The road to Vrådal wound through pine forests and past quiet farms, with snow still patching the hills even in early spring. I pulled up at the Panorama skisenter, where the sauna sat perched near the water's edge. A simple wooden structure, it promised views of the lake and Tverrfjell beyond.
I had booked a two-hour slot through their site, and the place was all mine, or rather ours, since I brought a couple of friends along. Capacity tops out at six, so we had room to spread out. The instructions were clear: heat it yourself with a few logs from the stack nearby.

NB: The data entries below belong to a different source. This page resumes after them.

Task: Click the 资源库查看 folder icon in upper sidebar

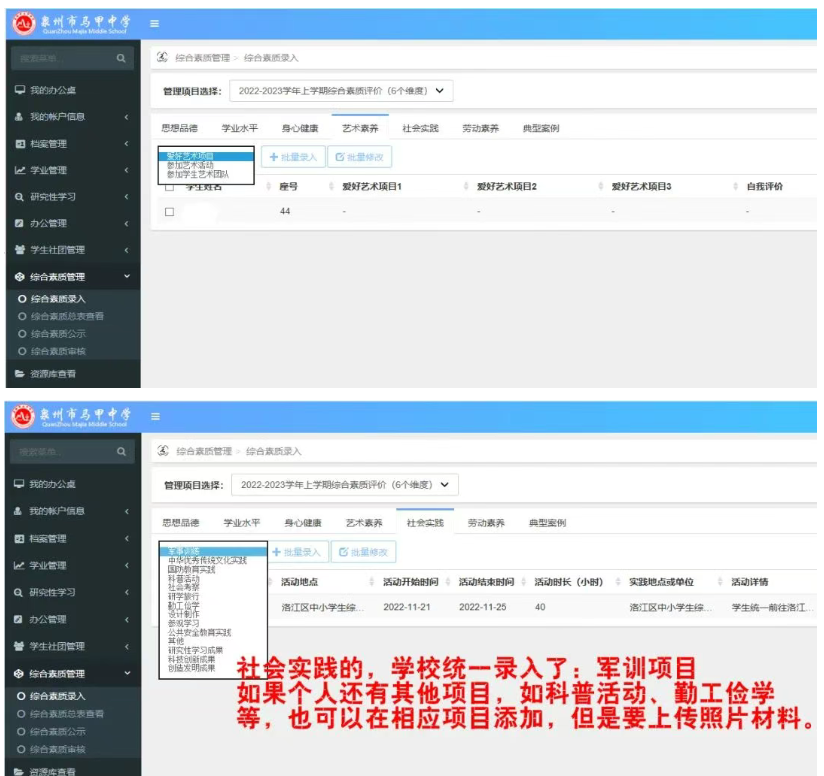Action: [19, 374]
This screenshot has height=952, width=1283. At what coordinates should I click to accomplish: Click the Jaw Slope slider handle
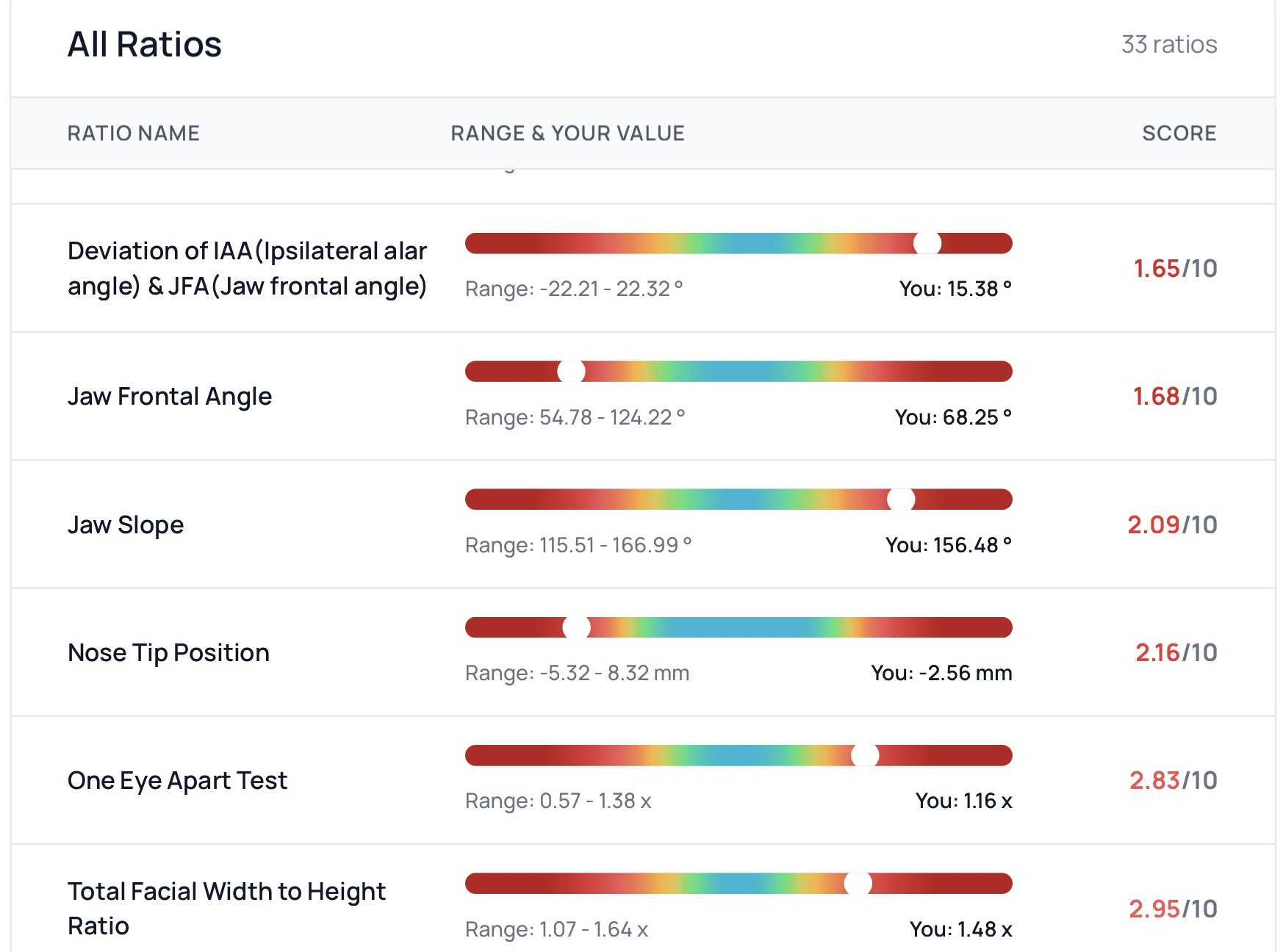[901, 500]
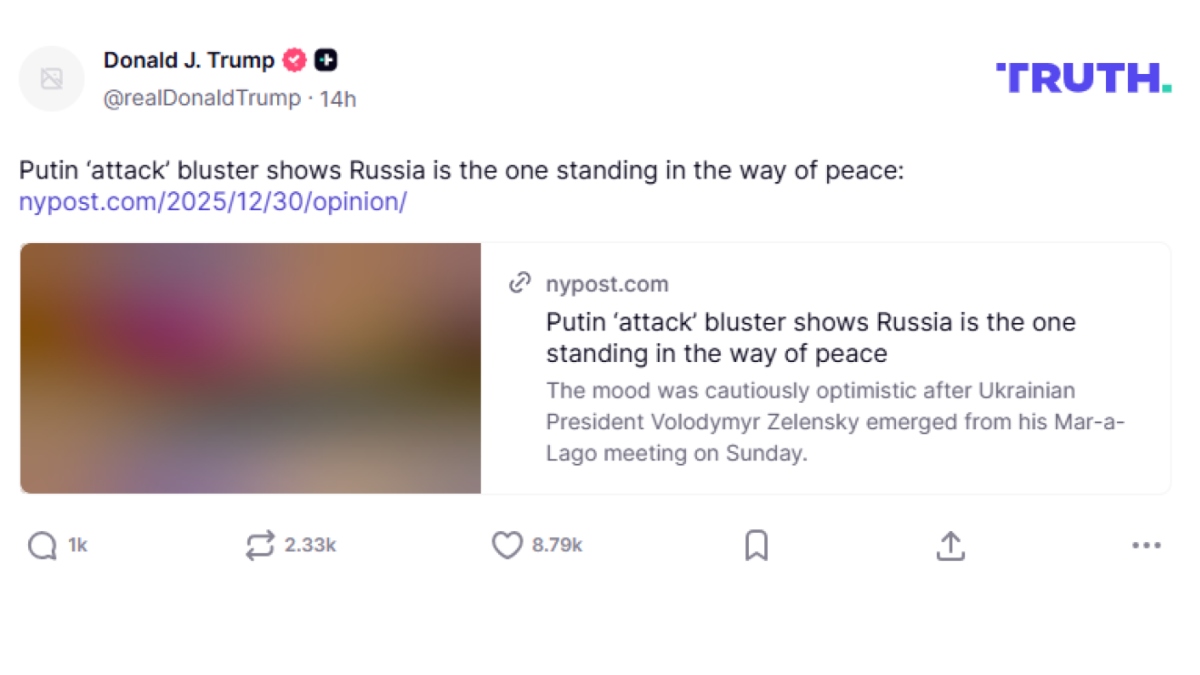1200x675 pixels.
Task: Click the TRUTH logo
Action: [1083, 78]
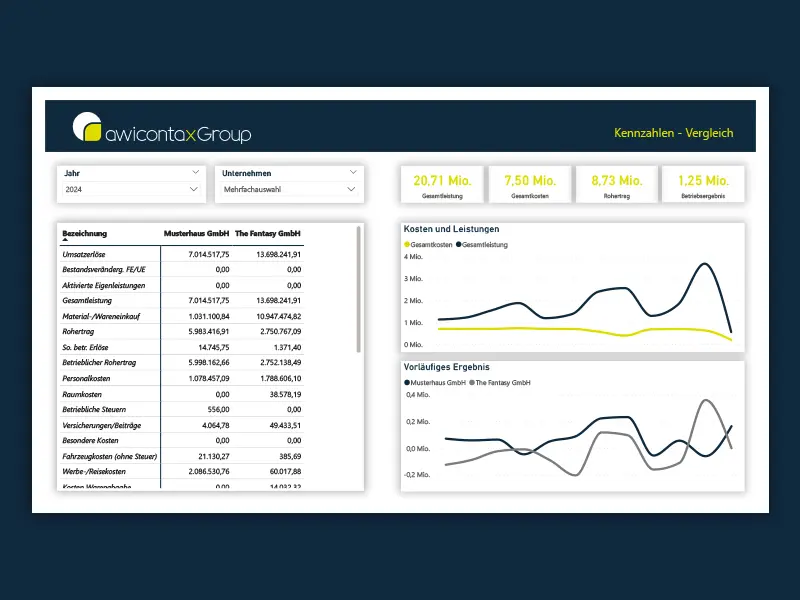Collapse the Jahr slicer header chevron
Viewport: 800px width, 600px height.
tap(194, 172)
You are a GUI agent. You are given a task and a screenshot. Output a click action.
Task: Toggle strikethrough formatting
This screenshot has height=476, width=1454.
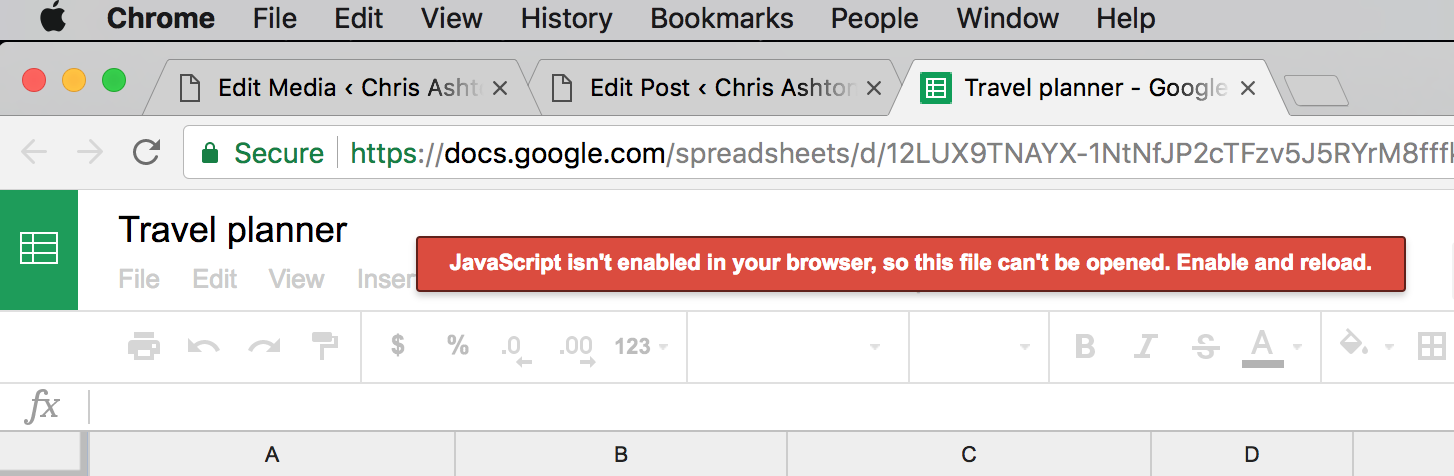point(1205,347)
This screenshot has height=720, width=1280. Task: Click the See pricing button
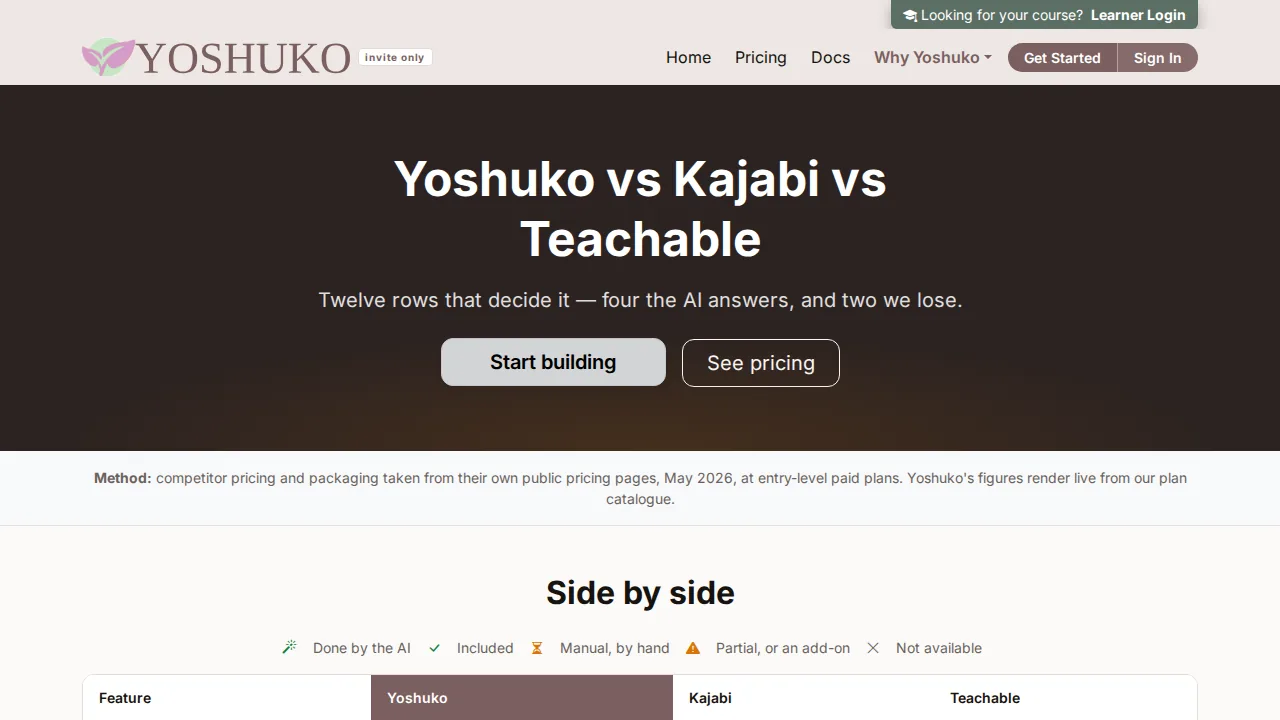[x=761, y=363]
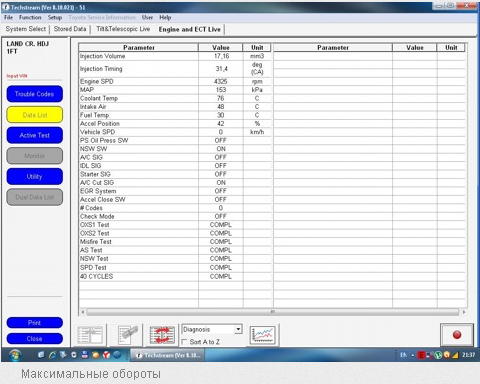
Task: Click the red arrows refresh list icon
Action: point(162,335)
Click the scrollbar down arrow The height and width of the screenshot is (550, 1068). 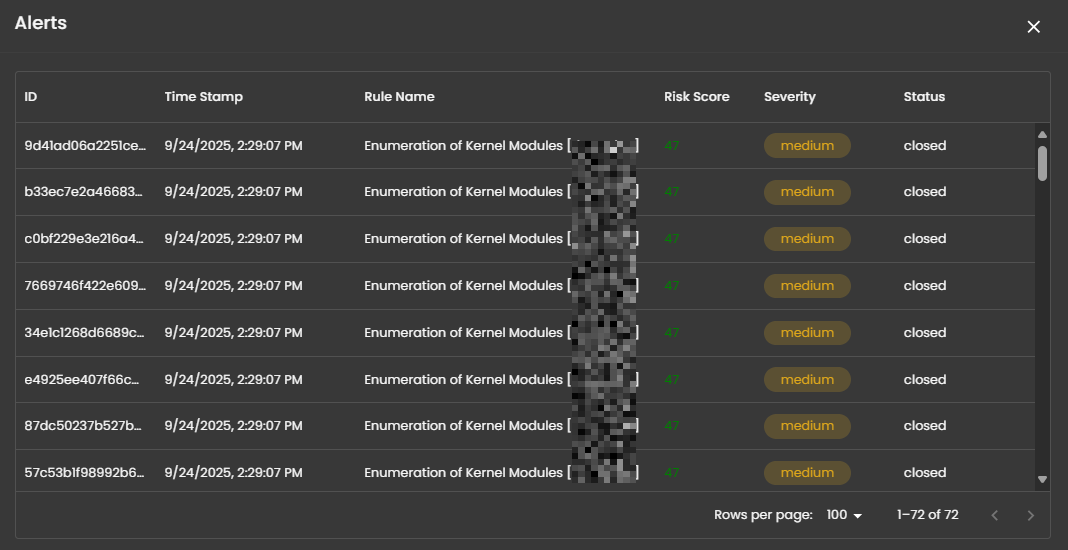point(1042,480)
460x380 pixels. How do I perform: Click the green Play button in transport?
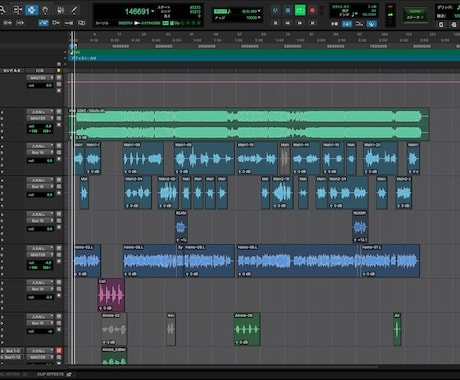click(300, 10)
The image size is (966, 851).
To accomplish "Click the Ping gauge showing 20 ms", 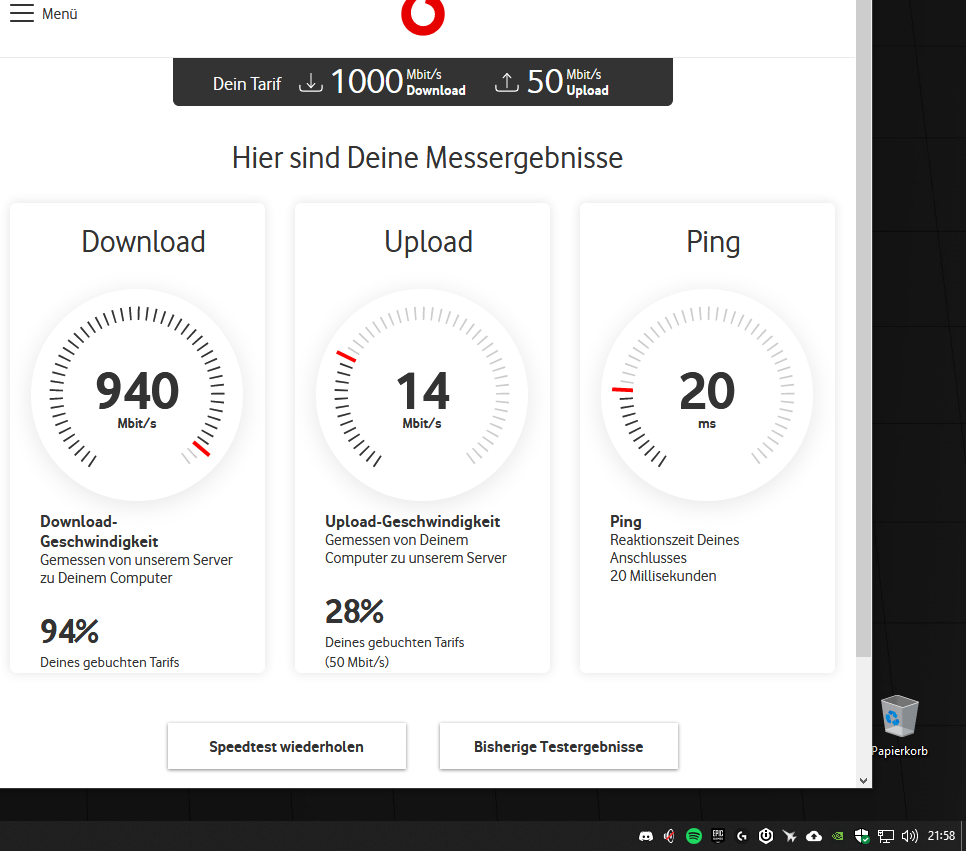I will pyautogui.click(x=707, y=394).
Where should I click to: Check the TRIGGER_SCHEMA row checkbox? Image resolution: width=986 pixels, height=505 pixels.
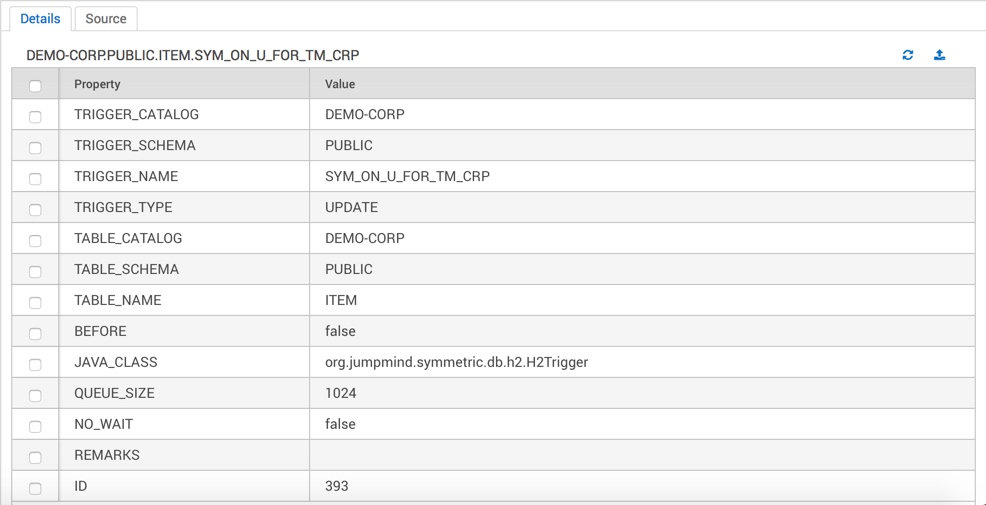(35, 148)
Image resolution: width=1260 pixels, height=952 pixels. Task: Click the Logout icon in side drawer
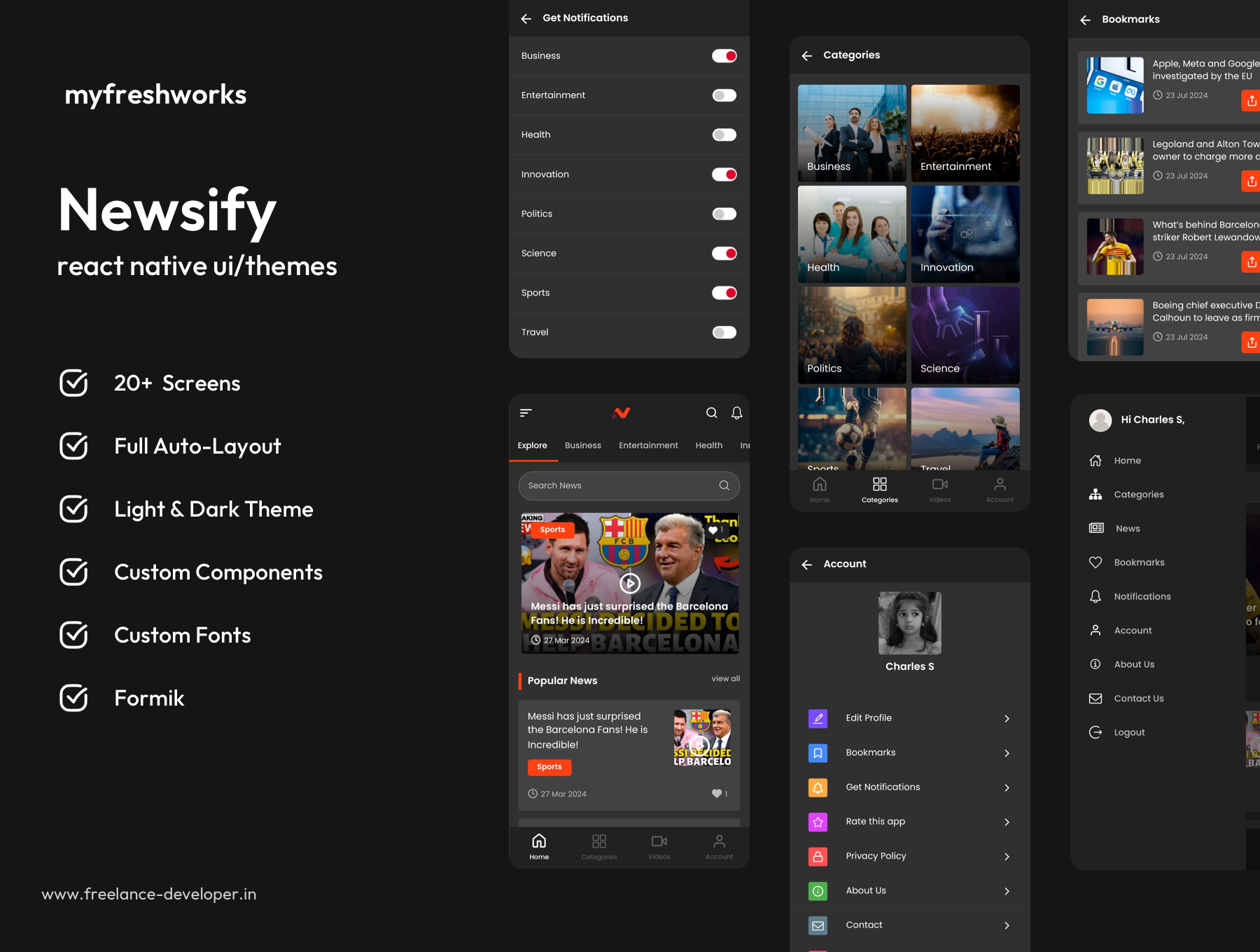tap(1096, 732)
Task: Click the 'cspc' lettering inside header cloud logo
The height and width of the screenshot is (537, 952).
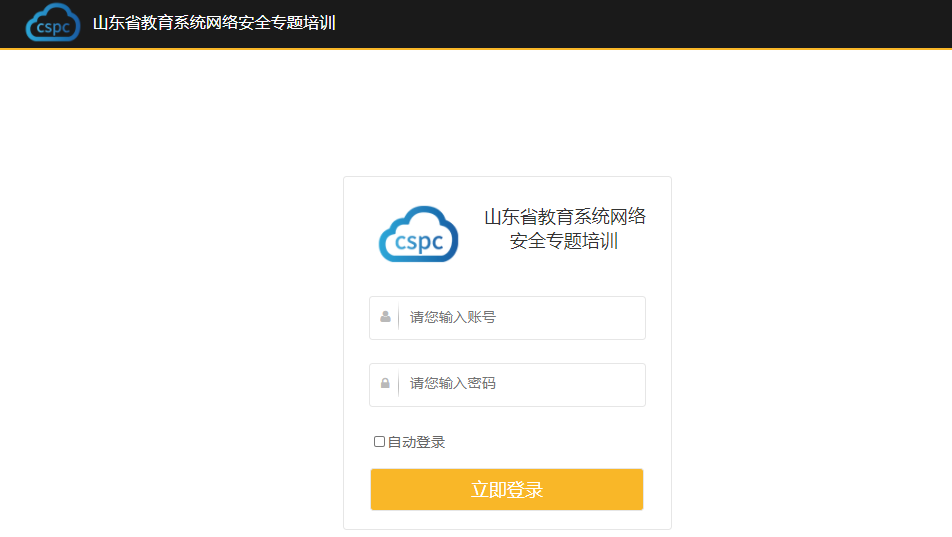Action: (x=53, y=27)
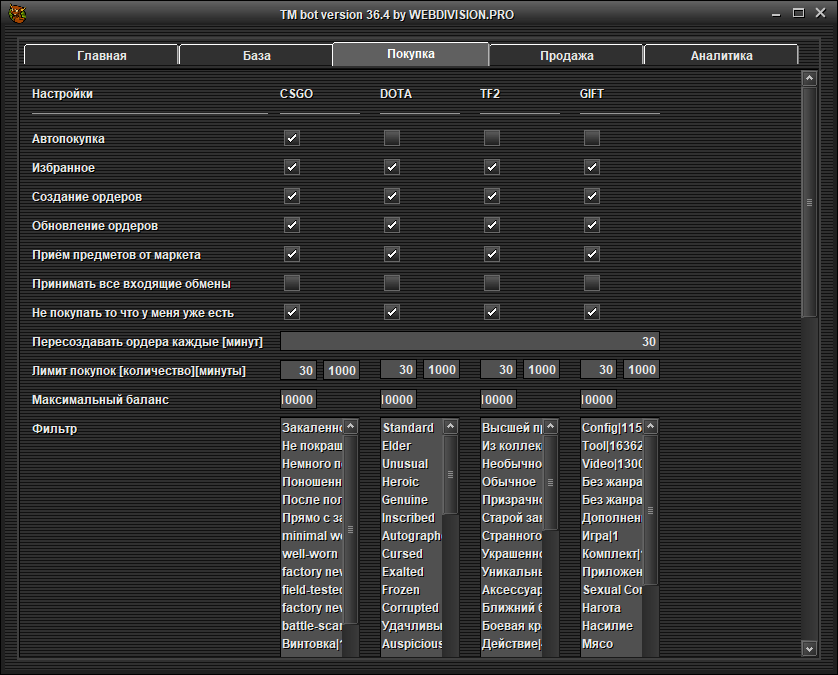Enable Автопокупка for DOTA
Screen dimensions: 838x675
coord(392,138)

We changed into swimsuits and grabbed our towels and flip-flops. Someone suggested bathrobes for the walk back, but the day was mild enough without them.
Stacking the First Logs
Inside, the sauna felt cool at first, with benches arranged to face the wide window. I loaded two or three wood chunks into the stove, as advised, and lit the fire. It crackled to life, and we waited about half an hour for the heat to build.
The air warmed slowly, carrying that familiar scent of burning pine. We chatted about the drive from Oslo, how the landscape shifted from flatlands to these rugged Telemark hills. No alcohol allowed, so we sipped water from plastic bottles, careful not to bring in any glass.
By the time the temperature rose, sweat beaded on our skin. The heat wrapped around us, steady and even, without the rush of an electric setup.
Stepping Out to the Shore
After a good sweat, we pushed open the door and headed to the water. The lake stretched out calm and clear, with Tverrfjell rising in the distance. The view alone made the session worthwhile.
The water was shallow here, so we waded in carefully, no diving as the signs warned. The chill bit into my legs, a sharp contrast to the sauna's warmth. I dunked under, feeling the cold snap everything awake.
Back inside for another round, the cycle repeated: heat, talk, cool down. Two hours flew by in that rhythm. As we packed up, the sun dipped lower, casting long shadows over the water. The place felt remote yet accessible, a solid spot for anyone passing through Eastern Norway's backroads.